## Exercise task A
Write out the passage of the lecture on the adjoint and transpose from "In the beginning" up to and including "f(x), \quad x \in X.".

## Quoted passage
========================================================================

Math 202A: Lecture 17

In this lecture we will discuss the adjoint and transpose. You probably know all about these matrix operations, and may feel that you are too enlightened to participate in this discussion. That feeling is called “ignorance”. Before enlightenment: take adjoints, transpose matrices. After enlightenment: take adjoints, transpose matrices.

In the beginning (of Math 202A), there was quantization,

\mathcal{F} \colon \mathbf{FSet} \longrightarrow \mathbf{FHil}.

\mathcal{F} sends a finite set X to the free Hilbert space \mathcal{F}(X) containing X as an orthonormal basis. It also sends a set function f \in \mathrm{Hom}(X,Y) to the linear transformation \mathcal{F}(f) \in \mathrm{Hom}(\mathcal{F}(X),\mathcal{F}(Y)) whose action on this basis is

\mathcal{F}(f)x = f(x), \quad x \in X.

\mathcal{F} is not the only functor from sets to spaces. As the Good Book says, the adjoint

\mathcal{F}^* \colon \mathbf{FSet} \longrightarrow \mathbf{FHil}

was with quantization, and the adjoint was quantization. Indeed, \mathcal{F}^* matches \mathcal{F} on sets,

\mathcal{F}^*(X)=\mathcal{F}(X),

but acts differently on functions: instead of pushing a point of X forward onto a point of Y via f, \mathcal{F}^* pulls a point of Y back onto its preimage under f,

\mathcal{F}^*(f)y = \sum\limits_{x \in f^{-1}(y)} x.

========================================================================

## Text and item location records
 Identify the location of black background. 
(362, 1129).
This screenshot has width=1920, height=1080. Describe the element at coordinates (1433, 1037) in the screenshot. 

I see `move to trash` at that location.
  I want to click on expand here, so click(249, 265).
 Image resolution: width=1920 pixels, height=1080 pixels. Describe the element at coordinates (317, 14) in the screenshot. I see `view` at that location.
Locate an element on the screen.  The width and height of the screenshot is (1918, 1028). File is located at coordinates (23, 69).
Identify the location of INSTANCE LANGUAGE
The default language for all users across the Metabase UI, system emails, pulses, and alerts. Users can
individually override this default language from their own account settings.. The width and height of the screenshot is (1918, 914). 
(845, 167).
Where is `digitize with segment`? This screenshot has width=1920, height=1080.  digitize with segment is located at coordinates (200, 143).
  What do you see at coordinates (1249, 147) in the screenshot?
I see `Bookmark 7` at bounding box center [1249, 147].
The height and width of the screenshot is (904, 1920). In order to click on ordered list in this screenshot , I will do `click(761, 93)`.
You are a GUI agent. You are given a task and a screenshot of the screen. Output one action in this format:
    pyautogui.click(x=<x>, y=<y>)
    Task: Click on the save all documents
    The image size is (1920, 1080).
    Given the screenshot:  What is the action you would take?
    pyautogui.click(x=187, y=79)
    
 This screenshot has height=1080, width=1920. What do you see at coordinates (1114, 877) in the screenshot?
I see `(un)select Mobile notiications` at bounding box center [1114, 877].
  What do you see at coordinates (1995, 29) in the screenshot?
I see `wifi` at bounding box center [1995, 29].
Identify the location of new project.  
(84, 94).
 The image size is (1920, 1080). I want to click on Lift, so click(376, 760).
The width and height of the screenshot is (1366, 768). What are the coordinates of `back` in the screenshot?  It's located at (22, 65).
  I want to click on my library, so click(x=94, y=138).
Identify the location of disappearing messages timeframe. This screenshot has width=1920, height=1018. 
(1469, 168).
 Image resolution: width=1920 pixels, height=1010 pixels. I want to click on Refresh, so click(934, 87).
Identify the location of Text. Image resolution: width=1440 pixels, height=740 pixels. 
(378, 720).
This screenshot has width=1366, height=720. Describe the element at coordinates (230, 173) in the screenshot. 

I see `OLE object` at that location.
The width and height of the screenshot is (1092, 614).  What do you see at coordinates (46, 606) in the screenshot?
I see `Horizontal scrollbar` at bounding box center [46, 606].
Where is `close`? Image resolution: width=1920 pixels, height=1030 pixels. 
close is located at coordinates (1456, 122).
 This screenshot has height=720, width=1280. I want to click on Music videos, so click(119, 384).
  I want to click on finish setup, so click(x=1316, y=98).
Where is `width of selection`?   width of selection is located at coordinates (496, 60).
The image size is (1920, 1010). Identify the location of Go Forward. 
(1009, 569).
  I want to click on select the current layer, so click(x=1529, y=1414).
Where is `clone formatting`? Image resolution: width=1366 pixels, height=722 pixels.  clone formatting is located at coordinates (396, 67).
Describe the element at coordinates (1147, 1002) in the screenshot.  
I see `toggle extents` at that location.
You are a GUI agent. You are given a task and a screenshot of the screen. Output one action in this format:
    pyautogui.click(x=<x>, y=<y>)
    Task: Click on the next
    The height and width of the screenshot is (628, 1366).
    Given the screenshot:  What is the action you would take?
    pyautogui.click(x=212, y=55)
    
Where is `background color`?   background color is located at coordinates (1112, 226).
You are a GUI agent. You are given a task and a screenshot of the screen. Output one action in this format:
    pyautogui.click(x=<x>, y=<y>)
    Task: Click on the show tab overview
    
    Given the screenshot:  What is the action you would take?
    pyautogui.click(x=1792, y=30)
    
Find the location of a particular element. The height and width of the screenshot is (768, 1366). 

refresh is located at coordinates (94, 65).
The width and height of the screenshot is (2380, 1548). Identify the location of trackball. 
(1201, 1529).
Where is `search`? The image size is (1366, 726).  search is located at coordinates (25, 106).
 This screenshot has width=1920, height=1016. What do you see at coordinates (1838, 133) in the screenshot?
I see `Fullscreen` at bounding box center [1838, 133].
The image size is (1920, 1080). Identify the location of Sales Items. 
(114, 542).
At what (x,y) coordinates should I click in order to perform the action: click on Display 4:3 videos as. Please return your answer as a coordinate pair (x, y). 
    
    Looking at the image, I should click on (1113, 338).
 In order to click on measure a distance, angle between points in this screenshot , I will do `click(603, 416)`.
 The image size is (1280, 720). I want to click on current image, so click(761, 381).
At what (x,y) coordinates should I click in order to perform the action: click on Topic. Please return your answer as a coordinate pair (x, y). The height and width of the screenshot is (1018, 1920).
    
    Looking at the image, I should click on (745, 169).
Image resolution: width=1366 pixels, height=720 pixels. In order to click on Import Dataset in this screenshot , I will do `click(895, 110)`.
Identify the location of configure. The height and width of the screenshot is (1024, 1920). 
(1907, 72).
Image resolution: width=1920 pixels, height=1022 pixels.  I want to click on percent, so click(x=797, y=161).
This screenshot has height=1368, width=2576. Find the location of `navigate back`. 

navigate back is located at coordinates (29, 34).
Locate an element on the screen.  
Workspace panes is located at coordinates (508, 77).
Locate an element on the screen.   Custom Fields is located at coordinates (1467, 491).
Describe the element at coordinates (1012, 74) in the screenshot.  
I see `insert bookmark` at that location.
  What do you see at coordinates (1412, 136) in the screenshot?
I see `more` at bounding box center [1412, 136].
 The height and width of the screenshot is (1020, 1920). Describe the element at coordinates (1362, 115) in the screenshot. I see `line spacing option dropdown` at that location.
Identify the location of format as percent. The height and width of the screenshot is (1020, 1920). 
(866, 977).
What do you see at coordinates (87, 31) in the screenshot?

========================================================================

## Exercise task B
Edit the records from their first line up to and including the line containing "coordinates (200, 143).", replacing "default language" with "preset language" and keeping all else unchanged. Return only those lines.

## Task output A
In the beginning (of Math 202A), there was quantization,

\mathcal{F} \colon \mathbf{FSet} \longrightarrow \mathbf{FHil}.

\mathcal{F} sends a finite set X to the free Hilbert space \mathcal{F}(X) containing X as an orthonormal basis. It also sends a set function f \in \mathrm{Hom}(X,Y) to the linear transformation \mathcal{F}(f) \in \mathrm{Hom}(\mathcal{F}(X),\mathcal{F}(Y)) whose action on this basis is

\mathcal{F}(f)x = f(x), \quad x \in X.

## Task output B
 Identify the location of black background. 
(362, 1129).
This screenshot has width=1920, height=1080. Describe the element at coordinates (1433, 1037) in the screenshot. 

I see `move to trash` at that location.
  I want to click on expand here, so click(249, 265).
 Image resolution: width=1920 pixels, height=1080 pixels. Describe the element at coordinates (317, 14) in the screenshot. I see `view` at that location.
Locate an element on the screen.  The width and height of the screenshot is (1918, 1028). File is located at coordinates (23, 69).
Identify the location of INSTANCE LANGUAGE
The preset language for all users across the Metabase UI, system emails, pulses, and alerts. Users can
individually override this preset language from their own account settings.. The width and height of the screenshot is (1918, 914). 
(845, 167).
Where is `digitize with segment`? This screenshot has width=1920, height=1080.  digitize with segment is located at coordinates (200, 143).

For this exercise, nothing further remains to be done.